Some 10,000 US troops are presently keeping order and ensuring that aid is distributed with 19 heavy-lift helicopters.

We should remind ourselves that the American relief effort both in terms of the number of troops and helicopters is greater than the British contribution to the Afghan war.

The French can be relied upon to strike an anti-American stance although their posturing was quickly exposed by a US Army officer who, observing that French aid was in inverse proportion to the complaints emanating from that country remarked drily" The French are always there when they need you."

At my Scout Fellowship meeting last week the money from the raffle went to Haiti as I imagined happened all over Gwent and the wider world.

Saddened by the horror of corpses rotting in the streets, terrified people trapped in collapsed buildings and a couple of other Horsemen of the Apocalypse out for a canter, a reasonably compassionate person could not have done much else.

Yet, since the mid-80s over £10 billion has been given to the country in aid with £900 million in 2008 alone.

These phenomenal sums should have made the island into a paradise, leaving the locals free to do nothing more than slit the throats of chickens in voodoo sacrifices and wait for the next tsunami of dollars to hit them.

Yet the country is a basket-case with, according to published sources, 30 percent of its civil servants being 'phantom', the jobs existing only inasmuch as there is somebody there to claim the wages. Enviable from the point of view of Amicus, Unite, the National Health Service and the National Union of Teachers perhaps but hardly the way to run a country.

There is however, a solution.

As they are now people should be free to give money to Haiti, or to tsunami victims or any other cause that strikes them as being worthy.

But, they should be informed by the proper reporting of events and our government should not send one solitary halfpenny unless the donation can be seen to be of benefit to us in foreign policy, economic or military terms.

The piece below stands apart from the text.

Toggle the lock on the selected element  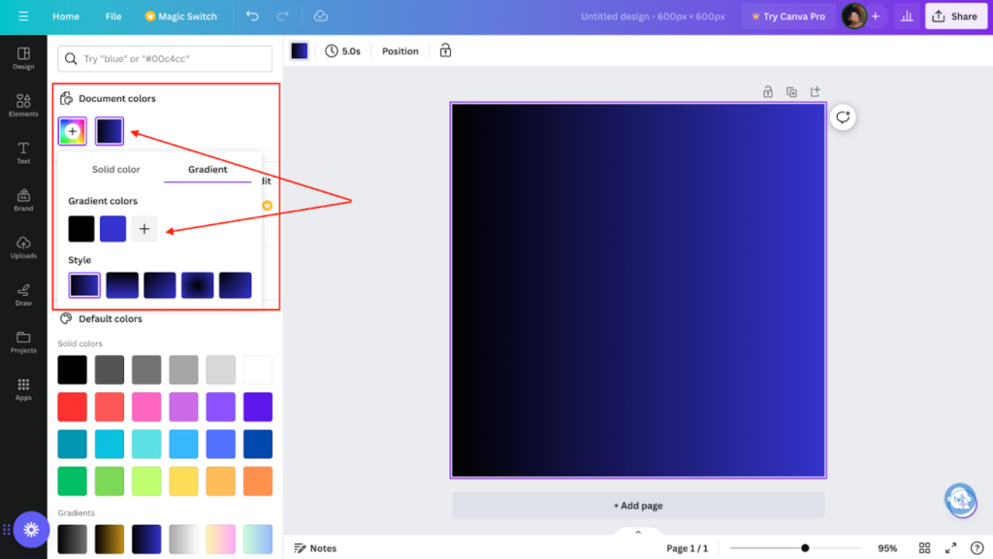445,50
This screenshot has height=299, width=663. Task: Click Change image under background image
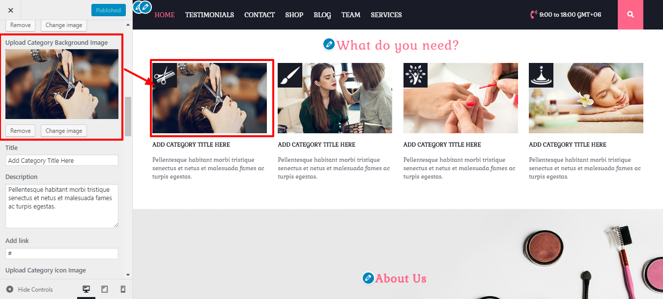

That sounds heartless. But I do not pay the Government to have feelings on my behalf.

Both the prime minister and Mr Cameron have said they will protect the £7.8 billion aid budget paid for out of our taxes. That is stupid.

The reason has little to do with human empathy and a lot to do with reinforcing the notion that people from blighted places are perpetual victims - usually because the imaged evils of capitalism or colonialism have made them so - and thus should be placated by huge amounts of dosh making any effort on their parts unneccesary.

My own profession must bear much of the blame for its Leftist-slanted agenda which routinely fails to mention the rampant corruption in places like Haiti and the meddling inefficiency and jobsworthiness of the United Nations.

The reasons for this selectivity in news coverage are not hard to find.

Since in the Leftist mindset only those in the world who are of European extraction can ultimately be held accountable for the world's evils it follows that others are responsible for nothing.

The United Nations is in the Leftists' eyes a 'good thing' because it allows failed states to taunt the powerful (especially the United States) whilst extracting cash from them.

The people of Haiti would have been better served if journalists had done their job properly and reported on that country's stinking corruption.

This would prompt a withholding of aid while the country went at least some of the way to sorting out its own problems.

This achieved, the largesse of the Western world could once more flow with some expectation that help would eventually reach those needing it.

One can only affect a grim smile at the idea that the journalists who file endless stories about the pain and deprivation of Haiti themselves enjoy comfortable conditions, their planes-ful of camera kit, crews and freshly-pressed tropical shirts clogging up the airports that otherwise could be for the landing of genuine aid.